You are viewing a plain text version of this content. The canonical link for it is here.
Posted to github@arrow.apache.org by GitBox <gi...@apache.org> on 2021/08/19 12:23:44 UTC

[GitHub] [arrow-cookbook] jorisvandenbossche commented on a change in pull request #47: Writing Partitioned Datasets recipe for Python

jorisvandenbossche commented on a change in pull request #47:
URL: https://github.com/apache/arrow-cookbook/pull/47#discussion_r692057775



##########
File path: python/source/io.rst
##########
@@ -217,6 +217,63 @@ provided to :func:`pyarrow.csv.read_csv` to drive
     col1: int64
     ChunkedArray = 0 .. 99
 
+Writing Partitioned Datasets 
+============================
+
+When your dataset is big it usually makes sense to split it into
+multiple separate files. You can do this manually or use 
+:func:`pyarrow.dataset.write_dataset` to let Arrow do the effort
+of splitting the data in chunks for you.

(Records about locating elements on screens)
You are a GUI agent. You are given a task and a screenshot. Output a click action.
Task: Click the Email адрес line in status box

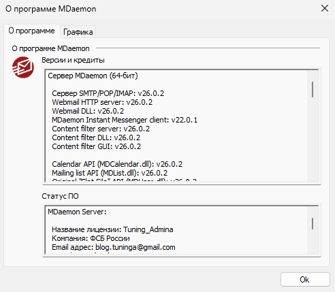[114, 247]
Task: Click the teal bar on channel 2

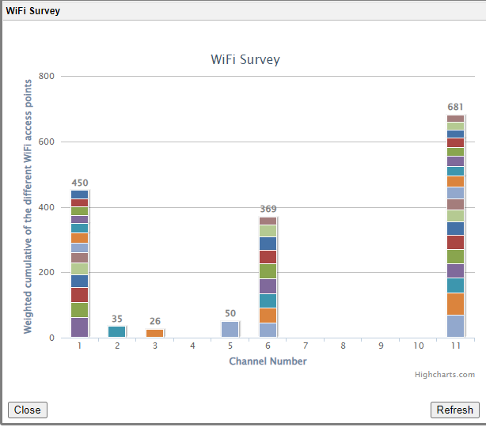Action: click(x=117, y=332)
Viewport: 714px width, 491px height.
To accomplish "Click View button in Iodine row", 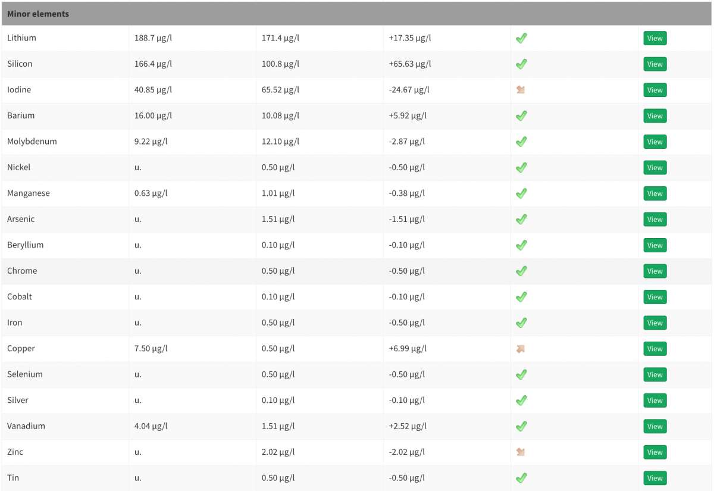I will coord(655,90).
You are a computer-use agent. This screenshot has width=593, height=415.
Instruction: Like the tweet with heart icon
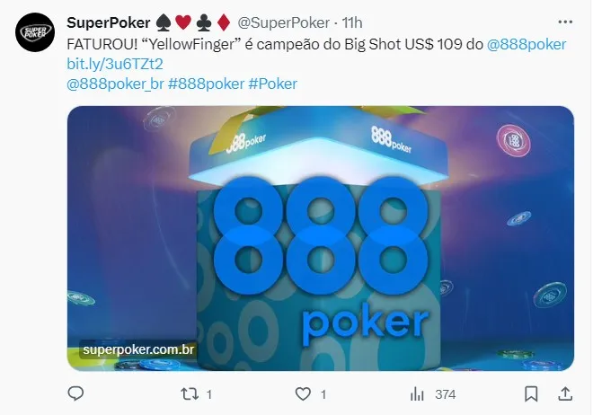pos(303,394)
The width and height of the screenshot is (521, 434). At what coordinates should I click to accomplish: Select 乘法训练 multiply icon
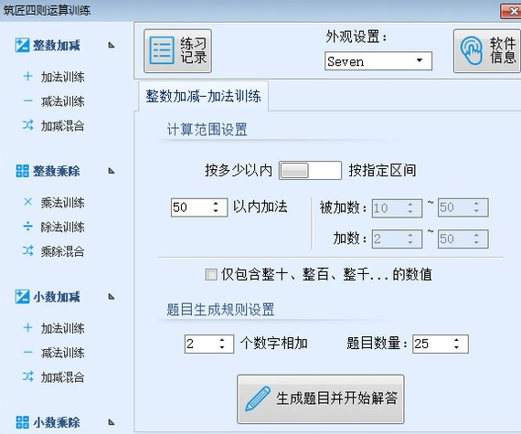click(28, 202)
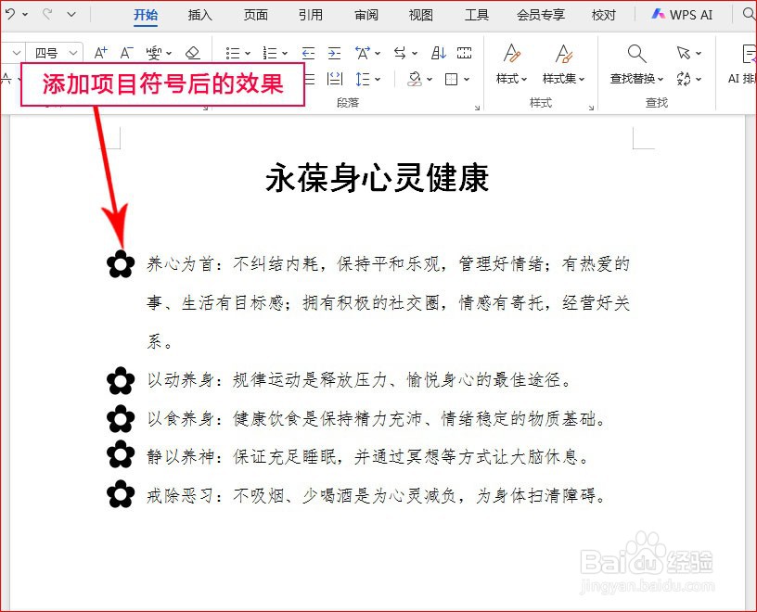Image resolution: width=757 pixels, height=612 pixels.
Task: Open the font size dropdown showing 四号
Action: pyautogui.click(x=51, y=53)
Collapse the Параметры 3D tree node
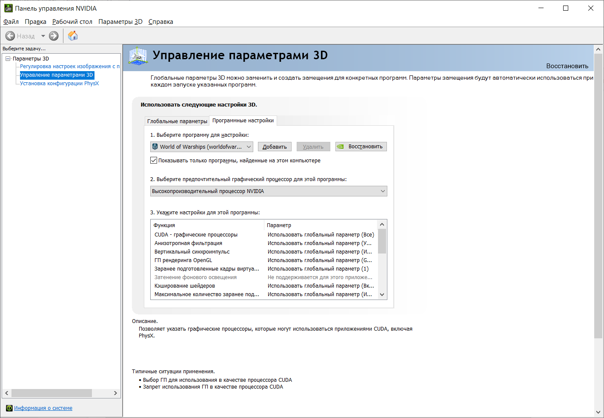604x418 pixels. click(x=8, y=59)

● PARTS OF THE EXERCISE:
1. Please condense the paragraph in the pull request comment that begins "When your dataset is big" into one shorter sentence that keeps its main facts.
2. Lay out the rows as a numbered list, starting at the row line containing "The width and" and running through the last line of the rows. Omit the pictures and any blank lines.

● WRITTEN ANSWERS:
1. A big dataset is usually best split into several separate files, either by hand or by letting :func:`pyarrow.dataset.write_dataset` divide the data into chunks.

2.
1. The width and height of the screenshot is (521, 434). At what coordinates should I click to accomplish: Select 乘法训练 multiply icon
2. click(28, 202)
3. Image resolution: width=757 pixels, height=612 pixels.
4. Task: Open the font size dropdown showing 四号
5. Action: pyautogui.click(x=51, y=53)
6. Collapse the Параметры 3D tree node
7. 604x418 pixels. click(x=8, y=59)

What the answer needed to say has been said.